A moving target defense approach for protecting resource-constrained distributed devices

Techniques aimed at continuously changing a systems attack surface, usually referred to as Moving Target Defense (MTD), are emerging as powerful tools for thwarting cyber attacks. Such mechanisms increase the uncertainty, complexity, and cost for attackers, limit the exposure of vulnerabilities, and ultimately increase overall resiliency. In this paper, we propose an MTD approach for protecting resource-constrained distributed devices through fine-grained reconfiguration at different architectural layers. In order to show the feasibility of our approach in real-world scenarios, we study its application to Wireless Sensor Networks (WSNs), introducing two different reconfiguration mechanisms. Finally, we show how the proposed mechanisms are effective in reducing the probability of successful attacks.
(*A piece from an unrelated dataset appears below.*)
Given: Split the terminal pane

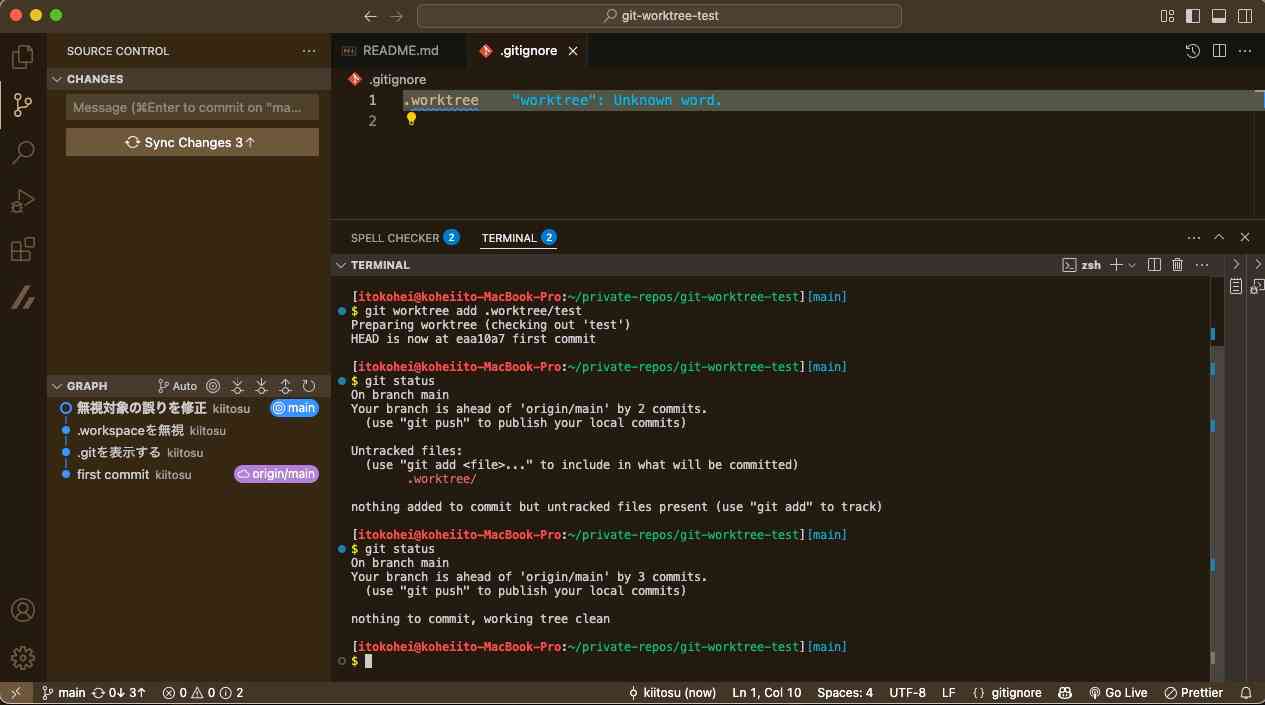Looking at the screenshot, I should (1154, 265).
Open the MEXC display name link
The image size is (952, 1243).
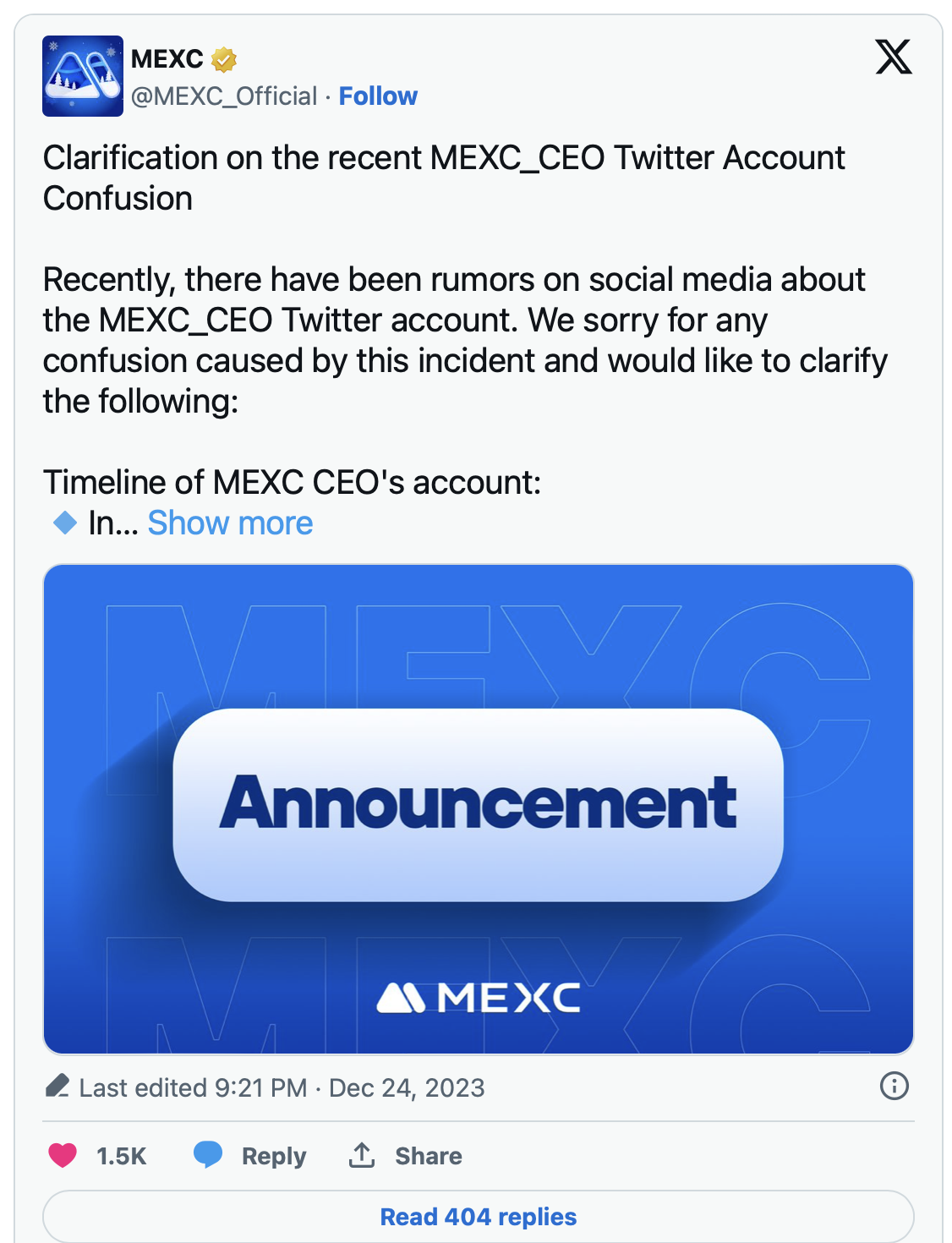coord(167,59)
Fast Activity Detection: Indexing for Temporal Stochastic Automaton-Based Activity Models

Today, numerous applications require the ability to monitor a continuous stream of fine-grained data for the occurrence of certain high-level activities. A number of computerized systems-including ATM networks, web servers, and intrusion detection systems-systematically track every atomic action we perform, thus generating massive streams of timestamped observation data, possibly from multiple concurrent activities. In this paper, we address the problem of efficiently detecting occurrences of high-level activities from such interleaved data streams. A solution to this important problem would greatly benefit a broad range of applications, including fraud detection, video surveillance, and cyber security. There has been extensive work in the last few years on modeling activities using probabilistic models. In this paper, we propose a temporal probabilistic graph so that the elapsed time between observations also plays a role in defining whether a sequence of observations constitutes an activity. We first propose a data structure called “temporal multiactivity graph” to store multiple activities that need to be concurrently monitored. We then define an index called Temporal Multiactivity Graph Index Creation (tMAGIC) that, based on this data structure, examines and links observations as they occur. We define algorithms for insertion and bulk insertion into the tMAGIC index and show that this can be efficiently accomplished. We also define algorithms to solve two problems: the “evidence” problem that tries to find all occurrences of an activity (with probability over a threshold) within a given sequence of observations, and the “identification” problem that tries to find the activity that best matches a sequence of observations. We introduce complexity reducing restrictions and pruning strategies to make the problem-which is intrinsically exponential-linear to the number of observations. Our experiments confirm that tMAGIC has time and space complexity linear to the size of the input, and can efficiently retrieve instances of the monitored activities.